ボールを上げてからはもう、その話はしなくなった。
ただ珍しく、日向と喧嘩別れした時や普段怖い顔が多い影山が、その誰かの話をするとき、誰かを思っているように空を見上げた顔は、どこか弱く見えた。
宮城県代表決定戦。
ついに、ここまで来たと烏野全員で興奮した。
誰も、烏野の勝利を期待していない。
そんな言葉を聞きながら、影山は周囲を見渡す。
まだ、白鳥沢のバレー部員は誰も来ていなかった。
扉が開いて、歓声が上がる。
貫禄のある姿で白鳥沢のメンバーが体育館へと入ってくる。
そして、その最後。
荷物を肩にかけた、小さな体。
最後に会った時よりも、さらに大人っぽくなっている…ごんべを見た。
「白鳥沢め……チアもいて、マネもいんのかよ……恵まれ過ぎかよ…!!」
「なんかこう、可愛いのに大人しそうな雰囲気と胸がでかいせいか色気もある…そんな感じだな…!アンバランス!良い!」
「あ、おい、影山?!」
田中と西谷が話すのを聞きながら、白鳥沢側へと歩いて行く影山を、思わず日向が呼び止める。

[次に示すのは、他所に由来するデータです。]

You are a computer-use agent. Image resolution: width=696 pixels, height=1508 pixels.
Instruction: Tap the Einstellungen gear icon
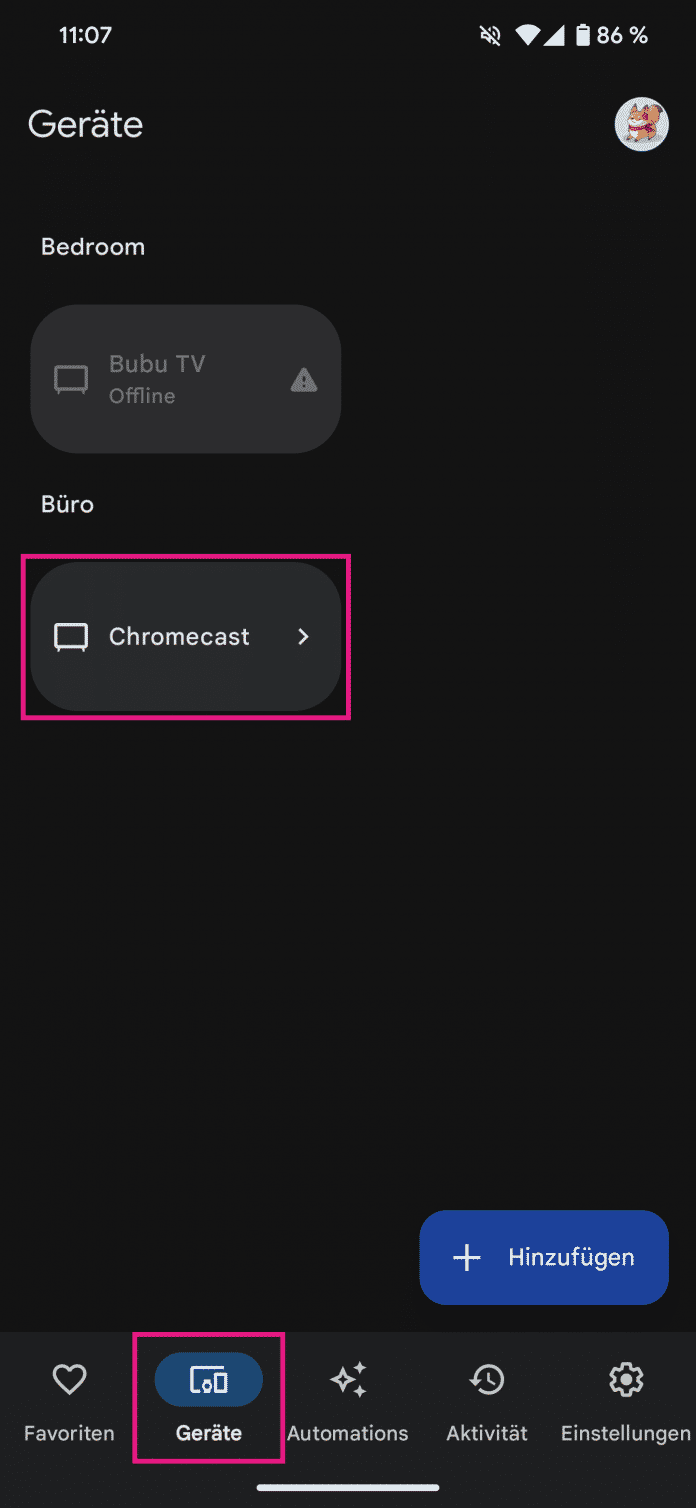(626, 1381)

影山はその静止も聞こえないようで、ただ一直線、ごんべの元へと歩んでいく。
影山に気付いて目を見開いた時にはもう近く、目の前。
逃げないようにとしっかり腕を握りしめた影山に、ごんべは何も言えなかった。
「……試合。絶対に俺たちが勝つ……だから、俺のこと見てろ」
「………私、白鳥沢のマネ、だよ?」
「関係ない。その後、話がある」
俺、たち。
その言葉に、ごんべは一瞬だけ泣きそうになる。
影山は掴んだ手を、離し難いように、ゆっくりと指を腕に滑らせて、最後にごんべの指と自分の指をひっかけたそれを名残惜しく離す。
あんなに細かっただろうか、手、小さかっただろうか。
脳裏から消えることのないはずの彼女は、記憶よりも随分と小さかった。
バチン、と頬を叩くと、切り替えたように白鳥沢の方へ目を向けるごんべを見送って背を向ける。
影山も烏野側に戻るともう振り返らなかった。
「おいおいおいおいおい。アレなんだよ!なんで影山君は白鳥沢のマネちゃんとこに行ってんの?!」
「一目惚れかーー!!!??」
「あの影山がーー!?何話してんだろ…オレちょっと!いってきます!!」
「おいおい日向よ!ダメだろ!そういう雰囲気じゃないだろアレは!!」
「………あれ、影山の中学んときのマネなんじゃない?」
「「「え?」」」
「いやほら、前聞いたべ。白鳥沢受験して影山は落ちてマネだけ受かってったって話。北一も強豪だったし、白鳥沢のマネもやっておかしくないだろ」
「ああ……あんときの子か!」
名残惜しそうに手を離してこっちに戻ってくる影山にとびかかる田中と西谷。
青春しやがって!クソー!とちょっかいをかける2年生組を引っ張り上げる、縁下力。
日向は、先輩たちから解放された影山に近づき、「元カノ?」と聞けば「ちげーよ!んなことより、試合に集中しろ!」と怒鳴る。
ウォーミングアップ、影山の上げたトスを高く飛び上がって真下に叩き落とした日向の速攻攻撃に、ごんべは酷く驚いたし、白鳥沢メンバーも驚きの声を上げた。